Active Genetics / Gene Drive
Active genetics is a new CRISPR/Cas9 based method that greatly biases transmission of genetic traits, thereby bypassing traditional constraints of Mendelian inheritance. One application of this new technology is to create gene-drive systems for disseminating anti-malarial effector genes into mosquito populations.
The Mutagenic Chain Reaction (MCR)
On Dec. 18, 2014, females eclosed that had inherited a single copy of a genetic cassette consisting of Cas9 and a gRNA inserted at the precise site where the gRNA directed cleavage within the coding region of the recessive yellow locus. These initially heterozygous females displayed the homozygous mutant phenotype (i.e., were yellow). In the next generation the yellow females propagated their gene-converting trait to 97% of their offspring (Gantz and Bier, 2015). In analogy to the Polymerase Chain Reaction (PCR) which doubles DNA content in vitro in a test tube each denaturing cycle, we named this new amplifying genetic method the Mutagenic Chain Reaction (MCR) since it accomplishes a similar doubling of DNA content in vivo at each generation. This fundamentally novel ability to bypass the constraints of Mendelian inheritance, which we refer to as “active genetics”, has broad applications to gene-drive systems, genome engineering, and potentially to cell and gene therapy strategies (Gantz and Bier, 2016).
We collaborated with the laboratory of Anthony (Tony) James at UCI to test an MCR construct in mosquitoes carrying Cas9, a gRNA, and an anti-malarial gene cassette that he and his colleagues had shown could block propagation of the malarial parasite Plasmodium falciparum by 100%. As observed in flies, this element propagated across four generations of the malarial vector Anopheles stephensi via males to 99.5% of progeny (Gantz et al., 2015). We are currently optimizing such systems to generate strains that can be tested in controlled field studies and are extending this approach to combating other vector borne diseases or invasive non-native pest species. In addition, we are designing and testing a variety of accessory active genetic elements including: 1) elements carrying only guide RNAs inserted at the genomic cleavage site which can either spread in concert with MCRs (CHACR elements) or can be combined with a trans-acting Mendelian source of Cas9 (CopyCat elements), 2) so-called reversal constructs that can either delete MCRs (ERACR elements) or inactivate them (e-CHACRs), 3) split MCR systems (trans-complementing MCRs) in which a CHACR-like element carries two gRNAs, one which directs cleave at its own integration site and the other at the integration site of the Cas9 transgene, 4) active genetic elements using other Cas9-like enzymes or modified forms of Cas9, and 5) testing active genetic elements in other organisms.

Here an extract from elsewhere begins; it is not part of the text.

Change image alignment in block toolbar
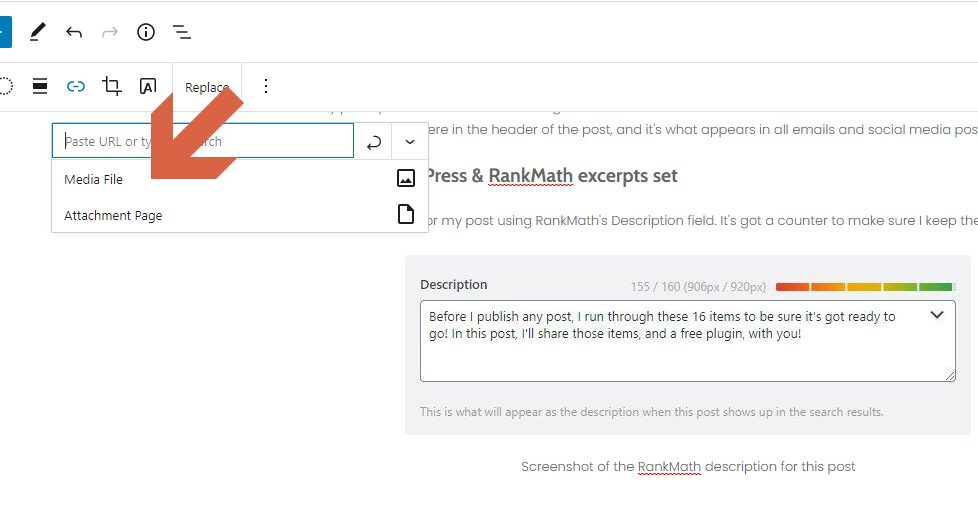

Large-Scale Genome Engineering
One important application of active genetics is to combine multiple active elements (e.g., CopyCat insertions) in half the number of generations that can be accomplished using traditional Mendelian inheritance. Such combinatorial assembly of elements could also include active propagation of point mutations. In addition, active genetic elements should be able to accelerate large scale genome engineering, which may have important applications to drug discovery (e.g., humanizing mice) and agriculture (aggregating multiple desired traits)
Bioethics and Social Engagement
Since active genetic elements such as gene-drives, in principle, could rapidly disperse through wild populations (hence their potential utility in combating vector borne diseases) it is also very important to communicate the science of this new field to the public and to other scientists. We therefore are very actively participating in a variety of such social engagement efforts including presentations to community forums and government regulatory bodies, conducting scientific workshops, and engaging in open discussions with the media.